Inutile dire che le azioni criminali nei confronti dei soggetti deboli sono particolarmente odiose e bene fanno le forze dell’ordine, in questo caso i carabinieri, a perseguire gli autori anche con dispendio di forze, infatti, anche se in genere si tratta di crimini il cui bottino è di valore relativamente basso, non ha prezzo il garantire alle vittime giustizia e la restituzione del maltolto. L’ultimo episodio, quando i Carabinieri della Sezione Operativa della Compagnia di Udine, a seguito di una mirata attività di indagine, scaturita da diverse denunce di furto con la  “tecnica dell’abbraccio”, hanno tratto in arresto una 38enne e un 20enne, stranieri di etnia rom e senza fissa dimora, per l’ipotesi di reato di furto con destrezza e rapina in concorso.

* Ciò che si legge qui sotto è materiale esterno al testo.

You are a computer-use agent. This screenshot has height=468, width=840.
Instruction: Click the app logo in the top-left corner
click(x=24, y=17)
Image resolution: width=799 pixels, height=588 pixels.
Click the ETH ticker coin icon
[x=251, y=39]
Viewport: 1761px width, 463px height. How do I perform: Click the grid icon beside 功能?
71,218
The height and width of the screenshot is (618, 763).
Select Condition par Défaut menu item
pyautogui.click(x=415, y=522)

La tecnica utilizzata è sempre la stessa: i malviventi individuano persone anziane, si fingono persone/amici che gli anziani conoscono, o semplicemente chiedono finte informazioni, e nel ringraziare e salutare gli anziani, li abbracciano o stringono le mani, rubando anelli, collanine, orologi e ciò di prezioso che le persone indossano.

Così è successo nella giornata del 29 giugno, dove i Carabinieri sono intervenuti a Cinto Maggiore (VE), poiché gli arrestati avevano consumato poco prima il furto di una catenina ai danni di una 79enne del posto. Dopo aver acquisito le immagini dei sistemi di videosorveglianza e ricevuto informazioni circostanziate dalla vittima, si sono messi sulle tracce degli stranieri fino a quando, nella giornata di ieri, i Carabinieri di Udine sono intervenuti a Santa Maria La Longa (UD), poiché un 90enne, avendo capito che lo stavano derubando, ha reagito mettendo in fuga i malviventi che a bordo di un’utilitaria di colore bianco hanno cercato di fuggire sull’A4 in direzione Venezia. Una volta vistisi bloccati da una pattuglia della Polstrada all’altezza di Marcon, i due hanno abbandonato l’autovettura fuggendo a piedi per le campagne circostanti. La loro fuga a piedi è durata poco perché nelle strade di campagna c’erano ad aspettarli i Carabinieri della Compagnia di Udine ed i colleghi del Nucleo Radiomobile di Mestre (VE) intervenuti a supporto.

L’uomo e la donna, ritenuti responsabili di un ulteriore furto commesso ai danni di una 83enne di Torviscosa, sono stati tradotti rispettivamente presso la casa circondariale di Udine e Trieste.